Il cammino e le aspettative

Sapete cos’è la “patologia da Natale”? Da molti anni entro nelle case di tante famiglie, per il mio lavoro di medico, il giorno di Natale. Non è affatto infrequente venga chiamato per occuparmi dei più svariati sintomi psicosomatici. Bastano poche domande per capire che si è trattato di tensioni scaturite dal fatidico giorno festivo. Di fronte alle aspettative più mirabolanti, di serenità o doni o quant’altro, la realtà vera ha portato delusioni e arrabbiature, causa che sottostà ai malesseri che vanno a guastare l’attesa di un clima che “doveva” essere idilliaco.
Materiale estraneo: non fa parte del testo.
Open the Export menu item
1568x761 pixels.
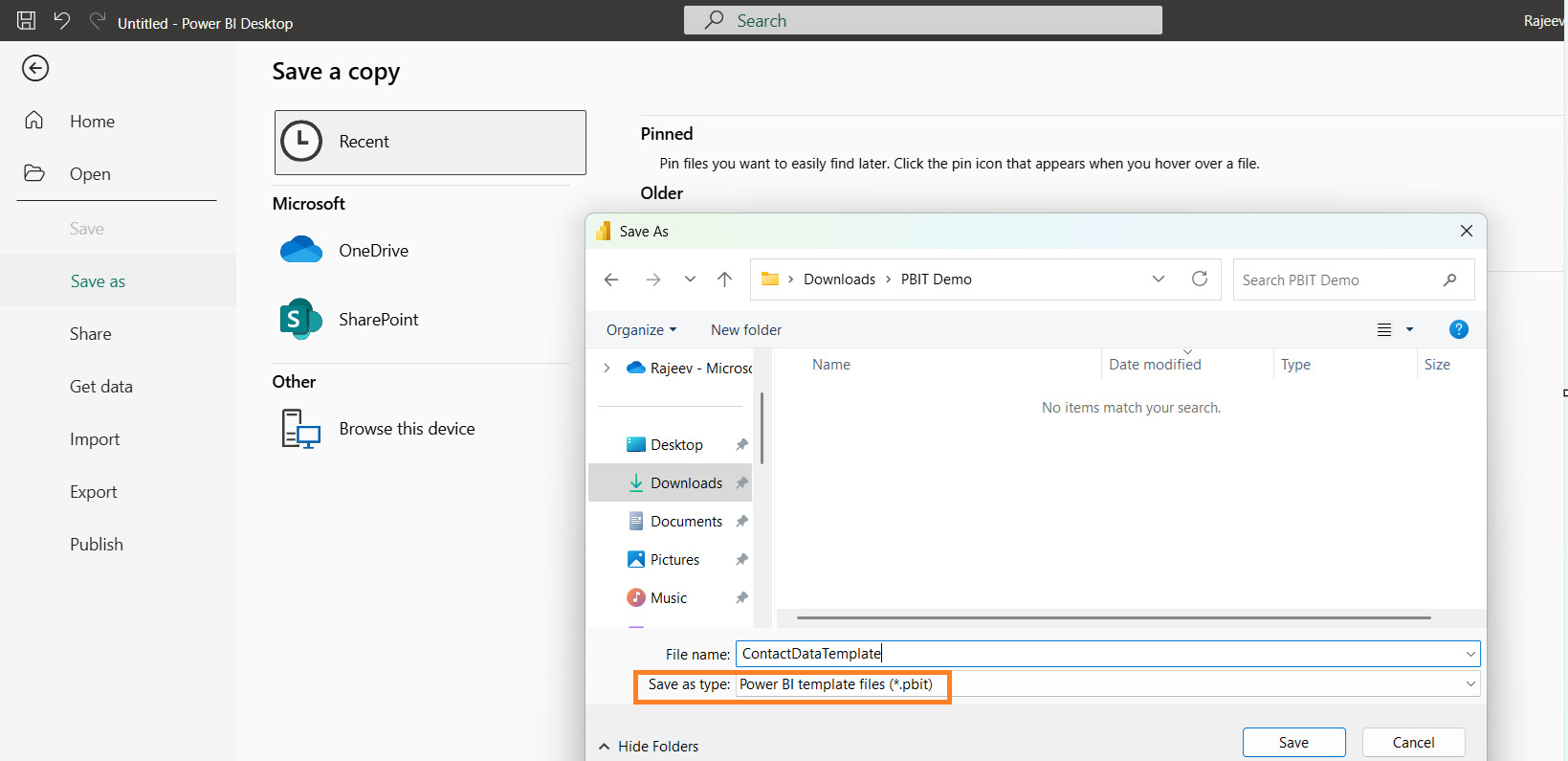click(93, 492)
In tanti campi della nostra vita viene riproposto questo meccanismo.
La pubblicità è l’anima del commercio e, siccome siamo la civiltà del consumismo, tutto viene promesso come portatore di sicura felicità. Basta comprare. La merce è caricata di un sovrappiù affettivo che, alla inevitabile resa dei conti, darà immancabile frustrazione.
I politici conoscono bene l’arte del vendere fumo, facendo leva sul nostro profondo bisogno di affidarci a qualcuno, un qualcuno così abile nel farci sognare ad occhi aperti. La speranza non costa niente, è vero. Ma lo smacco del verificare a posteriori che si è trattato di vuote parole danneggia via via il nostro credere possibile ogni cambiamento. E ci adagiamo sui riti che periodicamente, e stancamente, costellano i nostri anni. Riti millantati, ma ormai svuotati di ogni potere salvifico. Se pensiamo che c’è chi ancora ci sa vendere il Paradiso post mortem…
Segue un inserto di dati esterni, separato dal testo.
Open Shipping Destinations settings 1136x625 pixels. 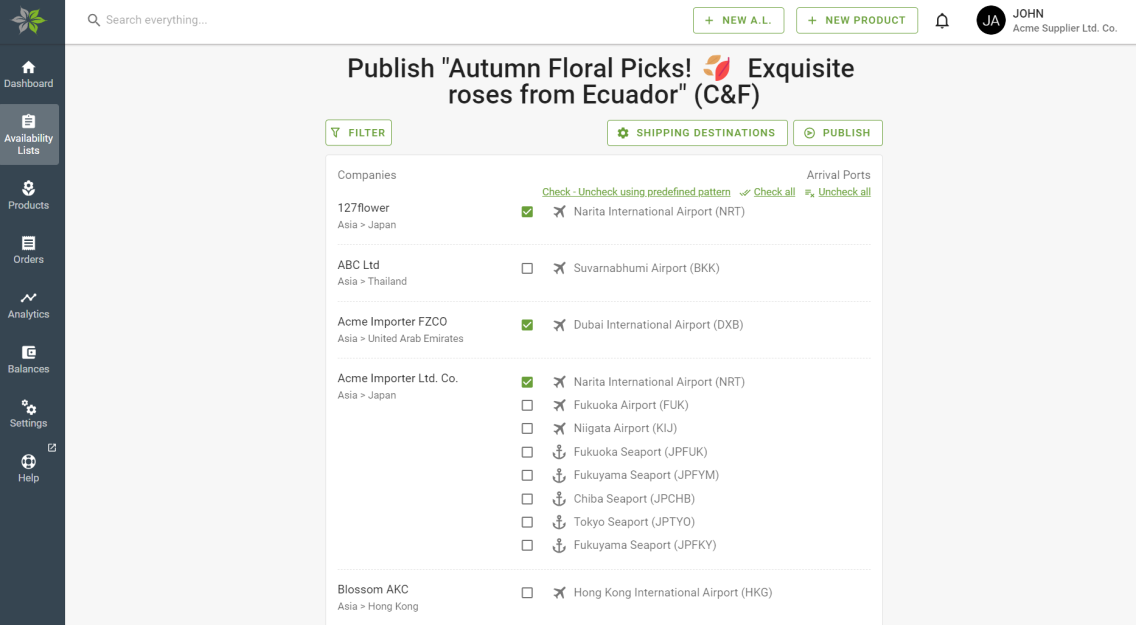click(x=697, y=133)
L’adulto è tale perché sa chi è, di conseguenza sa cosa vuole, di conseguenza sa come ottenerlo. Opera ad un lavoro quotidiano e verifica se le sue idee hanno o meno portato a dei risultati. La nostra società mercificata ci ha invece intenzionalmente educati a restare bambini.
Coltivando l’onnipotenza dell’io voglio, del tutto facile e a portata di mano, basta entrare in un negozio o fare un clic su una tastiera. Quanti adulti-bambini vediamo attorno a noi, o meglio, quante volte noi stessi ci comportiamo arrendevolmente in modo infantile? Tante, a giudicare da come il mondo, nel suo complesso, non va affatto bene.
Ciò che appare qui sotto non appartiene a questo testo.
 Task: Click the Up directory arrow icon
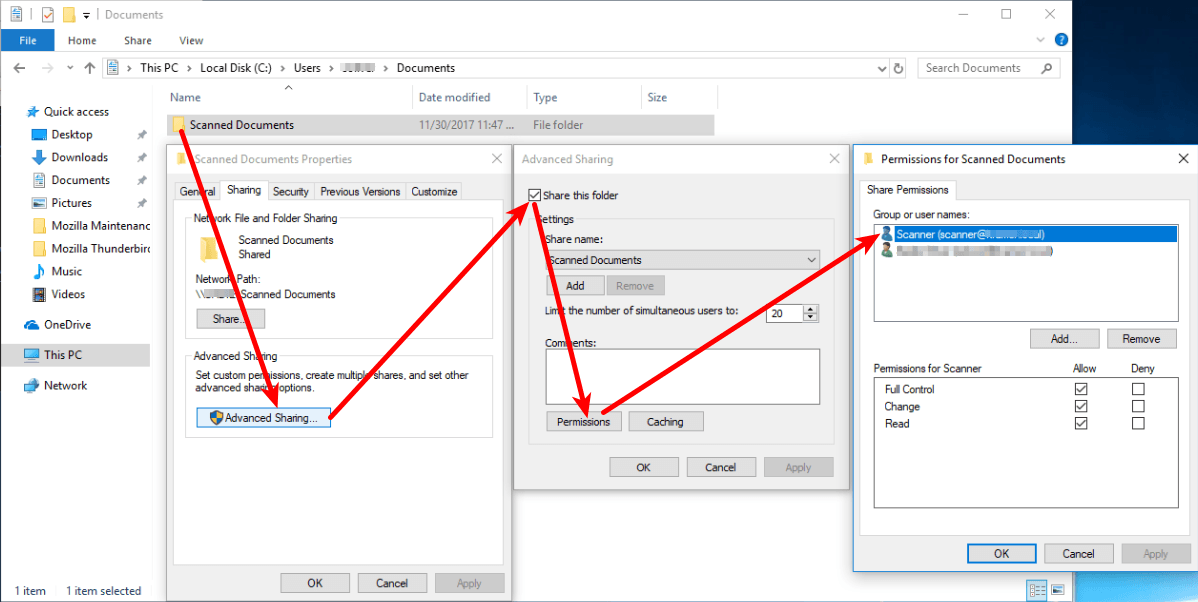[x=89, y=68]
Il cammino e le aspettative.

Cari compagni di cammino, che cosa augurarci per queste festività che guardano al prossimo anno?
Una giusta dose di pessimismo e ottimismo? Già, sarebbe bello avere una bacchetta magica che ci trasforma tutti in adulti consapevoli, felici perché sanno dare gambe alle proprie aspettative.
Gambe? Piedi? Ma è l’arte di cui siamo esperti noi camminatori!
Ecco, allora, sarebbe bello e utile usassimo nel nostro stare-al-mondo ciò che apprendiamo di continuo camminando.
Sono i piccoli passi che portano lontano. Lì l’equilibrio è garantito dall’impossibilità fisica di fare il passo più lungo della gamba. Ci vuole pazienza nel camminare. Imparando a dosare le energie. Stando coi piedi per terra, che vuol dire un continuo e costruttivo interloquire fra il nostro voler raggiungere la meta e l’elasticità di adattarsi a tutti gli inconvenienti del percorso.

Auguro a tutti noi di aspettarci il meglio dalla vita, di essere pieni di entusiasmo e voglia di trasformare con creatività tutte le cose che non vanno. Auguro progettualità, insomma.
Ma auguro anche di saper dosare le forze, di saperci fermare, di riposare quando siamo stanchi.
Auguro la saggezza dell’ambivalenza, in cui l’andare e lo stare sono due facce della stessa medaglia.
Auguro l’amore, non quello idealizzato, ma quello che sa che la ricchezza viene dall’accettare conflitti e contraddizioni.
Non avremo un mondo perfetto a nostra disposizione, ma sicuramente una strada davanti a noi che, se vogliamo, possiamo con coraggio camminare.